“Siamo rimasti sbalorditi della scelta di 5S e di AVS di presentare pubblicamente una loro autonoma proposta prima che il nostro circolo cittadino concludesse la propria discussione interna”. Lo afferma il segretario provinciale del Pd, Piergiorgio Gerratana che entra nella questione delle elezioni amministrative ad Augusta dove il Campo largo al momento appare sfumato a seguito della decisione del M5S e Avs di presentarsi con un candidato a sindaco comune, Salvo Pancari, con il Pd escluso.

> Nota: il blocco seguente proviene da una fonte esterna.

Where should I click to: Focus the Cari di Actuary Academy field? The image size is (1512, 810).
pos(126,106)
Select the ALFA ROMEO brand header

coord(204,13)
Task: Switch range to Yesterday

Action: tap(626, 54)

Il ruolo del circolo dem di Augusta

Il segretario provinciale del Pd rivendica il ruolo primario del circolo di Augusta nelle strategie elettorali.  “Ad Augusta – dice Gerratana – il circolo cittadino sta svolgendo, al proprio interno, una riflessione sulla migliore offerta politico-programmatica per la città di Augusta. Siamo stati i primi promotori di una unione, oltre che unità, delle forze progressiste e di centrosinistra anche in un quadro di alleanze regionali e nazionali”.

Il metodo

Gerratana, tornando sulla scelta di M5S e Avs con cui a novembre si era deciso di iniziare un percorso comune, afferma che “avevamo infatti ripetuto che si dovesse prima procedere ad una proposta programmatica e ad una compagine di liste elettoralmente competitive e poi alla scelta di sintesi su un nome”

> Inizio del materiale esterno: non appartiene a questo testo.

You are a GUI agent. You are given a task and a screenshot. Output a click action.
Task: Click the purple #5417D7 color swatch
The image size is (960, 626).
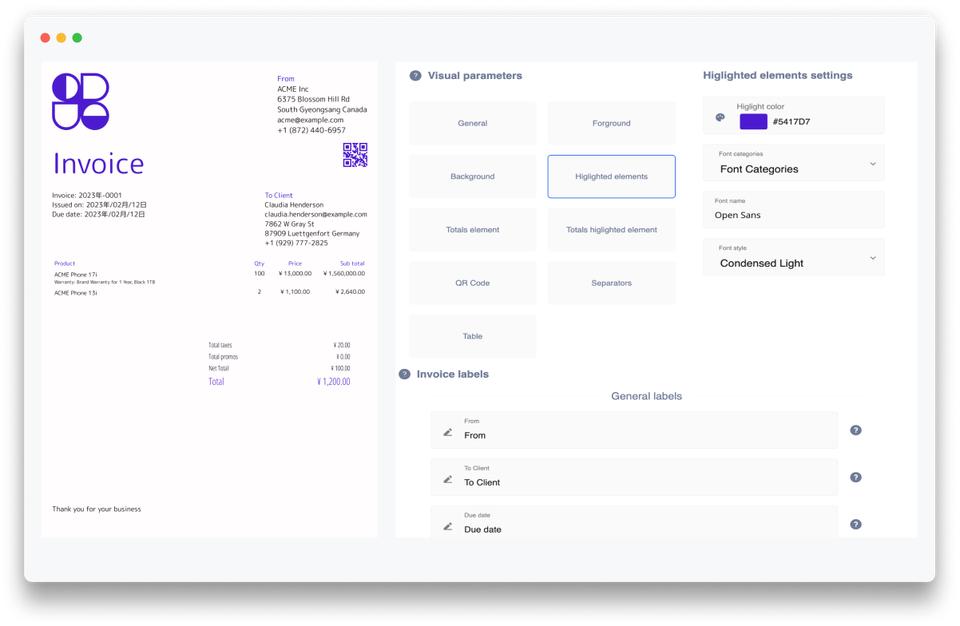[x=752, y=121]
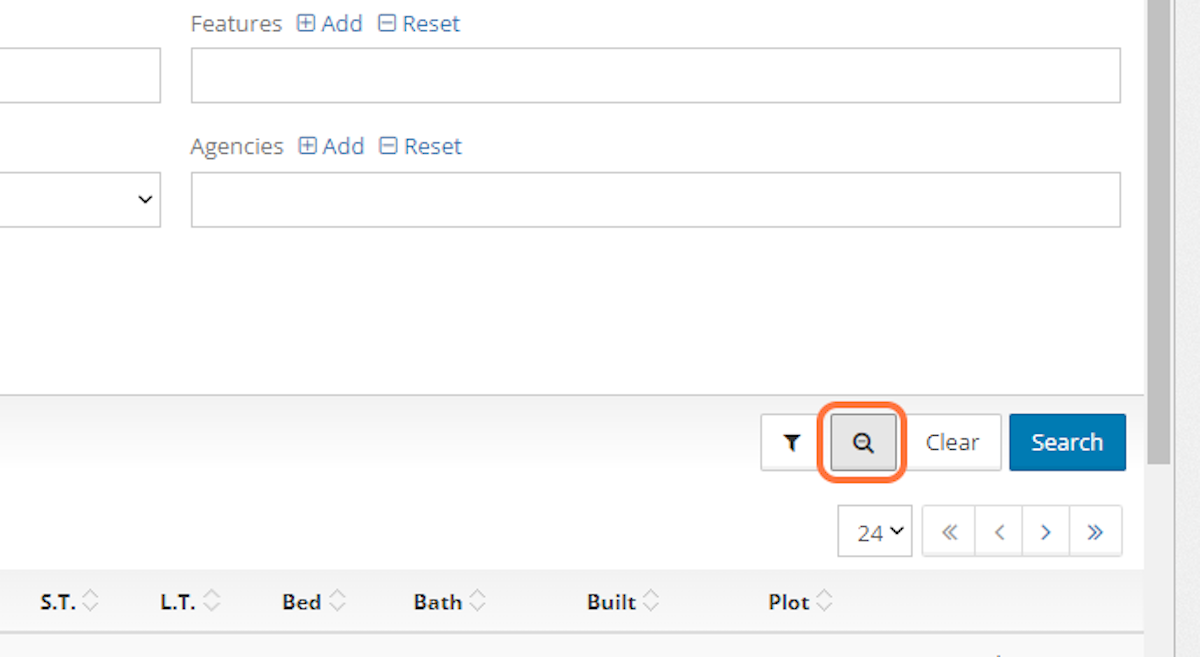Sort results by Built size
The width and height of the screenshot is (1200, 657).
pyautogui.click(x=624, y=601)
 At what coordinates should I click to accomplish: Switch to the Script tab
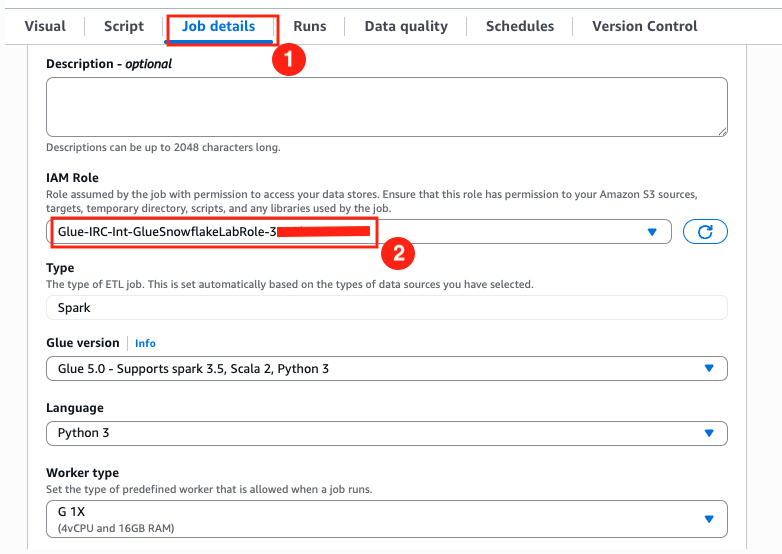pos(124,26)
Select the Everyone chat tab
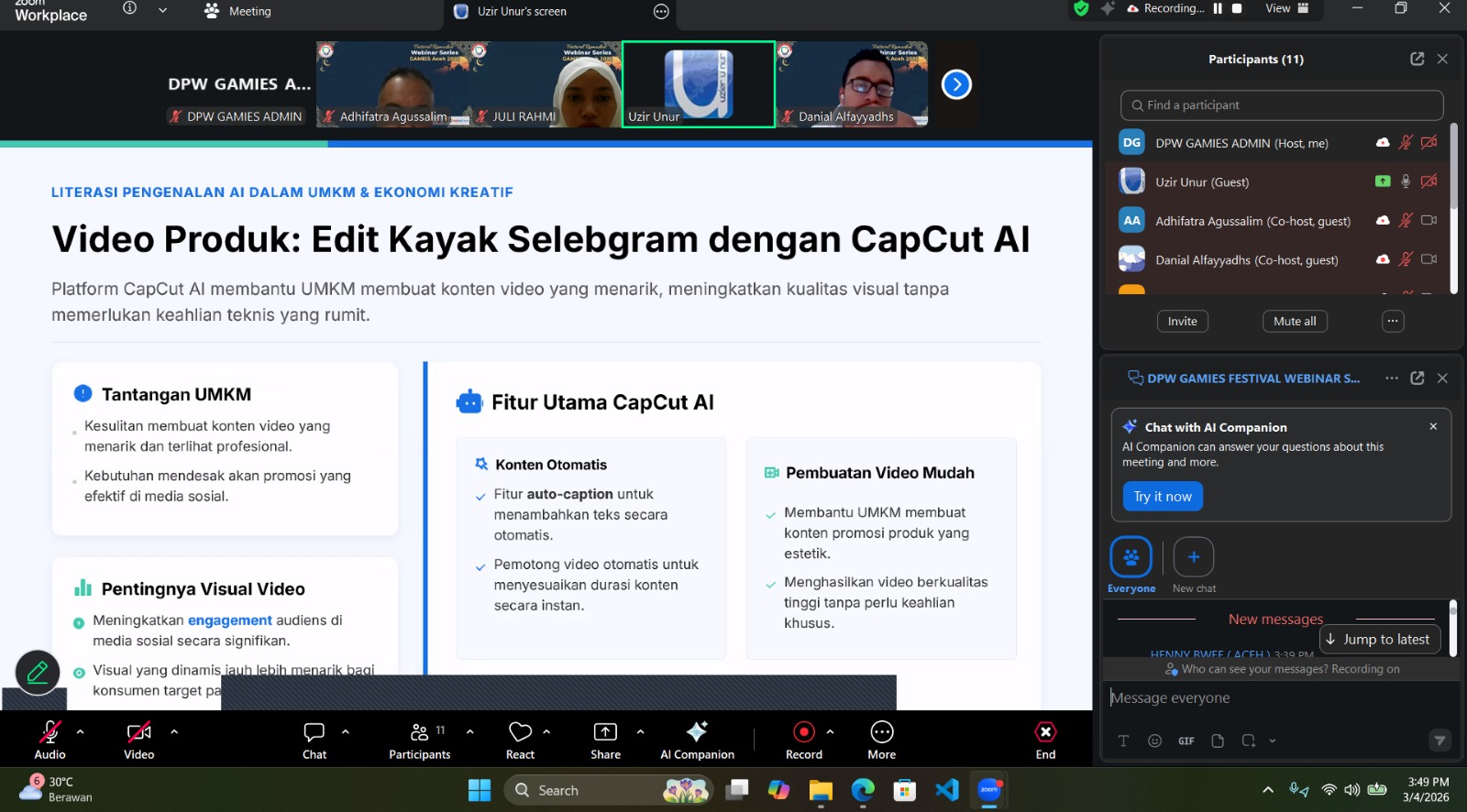Image resolution: width=1467 pixels, height=812 pixels. (x=1131, y=557)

Le mosse del Pd dopo la fuga di M5S e Avs

La domanda è cosa farà il Pd?  Certamente, una lista, come ha ribadito stamane il parlamentare regionale Tiziano Spada che ha assicurato di essere stato tagliato fuori da ogni decisione su Augusta.  “La riflessione del circolo augustano, d’intesa – dice Gerratana – con la segreteria provinciale e regionale, si sta concentrando sulle diverse opzioni per offrire un proposta credibile e una lista competitiva. Pur tenendo conto del dibattito politico sulle alleanze a livello regionale, il PD di Augusta, oggi presente con due consiglieri comunali che hanno sostenuto l’azione delle opposizioni in questi anni, ha chiesto un rispetto che è mancato e assumerà democraticamente le proprie decisioni nell’interesse dei cittadini e delle cittadine che aspettano un cambiamento vero e una continuità nella presenza istituzionale, non una mera testimonianza”.

Pd Augusta attacca Spada

L’uscita di Spada non è piaciuta al segretario cittadino del Pd Augusta Fiorindo Passanisi che ha risposto, rispolverando la questione di Solarino, Comune di cui lo stesso Spada è sindaco.  “La segreteria del PD Augusta ad oggi ha scelto – dice Passasini – di mantenere un profilo basso e silenzioso proprio per salvaguardare il campo largo e non alimentare ulteriori e futili polemiche. “Nessun caos”, c’è stata una decisione, che non comprendiamo, di AVS e Movimento 5 stelle di procedere ad una conferenza stampa senza aspettare le decisioni del circolo PD di Augusta. Come ben sa l’On. Spada, per analoga esperienza con il circolo di Solarino, nel PD si aspettano e si rispettano le decisioni dei circoli. Stiamo ragionando su una serie di opzioni per offrire ai cittadini augustani una proposta credibile e una lista competitiva”.